Exercise directions >>
Go through the data and copy each line where the word "Services" shows up.

Dataset content >>
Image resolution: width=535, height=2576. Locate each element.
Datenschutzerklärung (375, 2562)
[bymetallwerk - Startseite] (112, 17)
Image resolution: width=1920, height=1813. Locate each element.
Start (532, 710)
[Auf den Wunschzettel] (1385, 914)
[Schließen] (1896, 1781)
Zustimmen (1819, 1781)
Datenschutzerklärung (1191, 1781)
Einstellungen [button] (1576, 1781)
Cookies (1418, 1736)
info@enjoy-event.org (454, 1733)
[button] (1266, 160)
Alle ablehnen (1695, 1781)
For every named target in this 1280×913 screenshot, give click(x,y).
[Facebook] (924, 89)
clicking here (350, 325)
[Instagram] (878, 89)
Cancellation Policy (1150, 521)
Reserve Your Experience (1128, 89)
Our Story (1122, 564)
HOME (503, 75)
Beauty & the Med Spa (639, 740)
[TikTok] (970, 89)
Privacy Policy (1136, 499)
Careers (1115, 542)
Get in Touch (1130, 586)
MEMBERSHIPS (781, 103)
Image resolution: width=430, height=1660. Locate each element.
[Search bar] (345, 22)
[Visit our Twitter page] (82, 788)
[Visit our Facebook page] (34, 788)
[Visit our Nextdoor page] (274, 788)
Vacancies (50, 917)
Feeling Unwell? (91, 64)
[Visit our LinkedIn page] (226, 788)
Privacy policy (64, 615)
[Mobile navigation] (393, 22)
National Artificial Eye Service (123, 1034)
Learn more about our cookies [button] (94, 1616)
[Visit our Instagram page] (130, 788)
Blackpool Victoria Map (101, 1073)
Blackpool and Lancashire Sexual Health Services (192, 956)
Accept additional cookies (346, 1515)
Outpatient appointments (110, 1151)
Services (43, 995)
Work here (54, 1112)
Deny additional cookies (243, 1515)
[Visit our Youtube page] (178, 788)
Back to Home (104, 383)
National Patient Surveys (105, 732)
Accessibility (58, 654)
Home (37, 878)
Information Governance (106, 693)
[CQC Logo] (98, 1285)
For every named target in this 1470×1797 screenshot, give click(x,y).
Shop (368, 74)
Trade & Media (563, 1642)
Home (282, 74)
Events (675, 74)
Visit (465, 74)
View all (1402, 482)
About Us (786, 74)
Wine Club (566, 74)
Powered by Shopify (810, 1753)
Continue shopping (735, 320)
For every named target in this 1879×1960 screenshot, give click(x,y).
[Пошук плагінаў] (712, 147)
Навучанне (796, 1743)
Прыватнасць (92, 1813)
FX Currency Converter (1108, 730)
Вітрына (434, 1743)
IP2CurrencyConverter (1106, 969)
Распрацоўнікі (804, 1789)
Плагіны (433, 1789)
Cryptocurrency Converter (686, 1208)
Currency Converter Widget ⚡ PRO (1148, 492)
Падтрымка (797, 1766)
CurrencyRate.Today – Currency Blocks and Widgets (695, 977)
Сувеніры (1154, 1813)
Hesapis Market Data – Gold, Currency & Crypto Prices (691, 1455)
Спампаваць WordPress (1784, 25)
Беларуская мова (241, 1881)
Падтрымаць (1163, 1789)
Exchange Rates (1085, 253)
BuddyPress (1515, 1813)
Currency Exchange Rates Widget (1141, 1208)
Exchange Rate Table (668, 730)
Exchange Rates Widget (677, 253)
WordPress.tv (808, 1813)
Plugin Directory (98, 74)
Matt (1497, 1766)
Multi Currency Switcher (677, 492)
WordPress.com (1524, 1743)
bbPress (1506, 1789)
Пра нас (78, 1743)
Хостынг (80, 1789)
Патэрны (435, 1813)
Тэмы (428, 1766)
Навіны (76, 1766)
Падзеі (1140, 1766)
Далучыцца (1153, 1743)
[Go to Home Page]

Task answer >>
Blackpool and Lancashire Sexual Health Services (192, 956)
Services (43, 995)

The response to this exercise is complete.